Watch on the Rhine is the curiously misleading title chosen by Lillian Hellman for a wartime family drama that became a film starring Bette Davis. The location is not Europe but America and the show opens with Fanny Farrelly, a member of the New England gentry, arriving in her sumptuous drawing room for breakfast. The character of Fanny is an instant classic. A crashing snob, a bundle of nerves, a lethally bitchy matriarch, she dominates her household by cultivating favourites and crushing enemies with her venomous tongue. And yet her servants treat her with tolerance and affection. To them she seems a tricky but essentially decent oddball who needs careful handling. When they complain about her behaviour, she graciously accepts their chastisement and apologises for overstepping the mark.
This brilliant and complex portrait of a magnificently truculent American dowager feels like an essay in realism rather than a fictional effort. Patricia Hodge delivers a sublime performance. Every time she opens her mouth she unleashes yet another diabolically cutting putdown. She’s like a Shaw character but with less verbosity and more emotional clout.
The plot surrounds the homecoming of Fanny’s daughter, Sara, who has married an anti-Nazi activist, Kurt, in Germany. They smell a rat when they learn that Fanny is entertaining a Romanian émigré, Teck, who sympathises with Hitler and stands to gain a fortune by betraying Kurt. This confrontation provides a surprisingly violent ending to a play that starts as a Chekhovian comedy of manners.
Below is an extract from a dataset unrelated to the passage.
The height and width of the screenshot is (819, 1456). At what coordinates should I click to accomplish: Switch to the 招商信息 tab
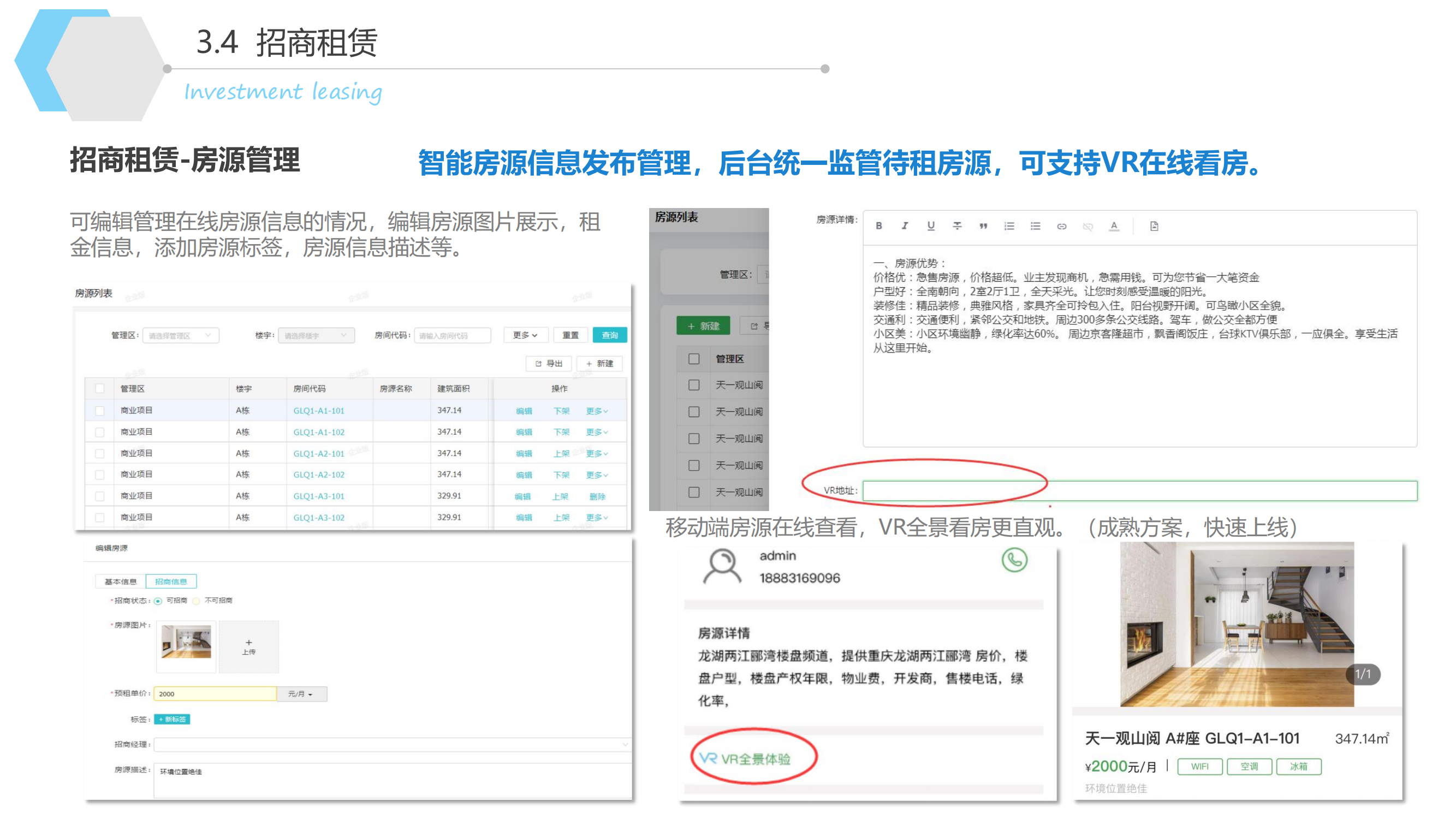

It’s hard to overpraise Ellen McDougall’s superb production. The costumes and sets are exquisite. The small Donmar stage has been arranged to suggest a vast mansion with a playing area barely a few feet deep. The ensemble work is wonderful. Not a dud performance anywhere. The cast includes two juveniles with long speaking parts who perform brilliantly, and Kate Duchêne does a great turn as a crotchety but sweet-natured housekeeper.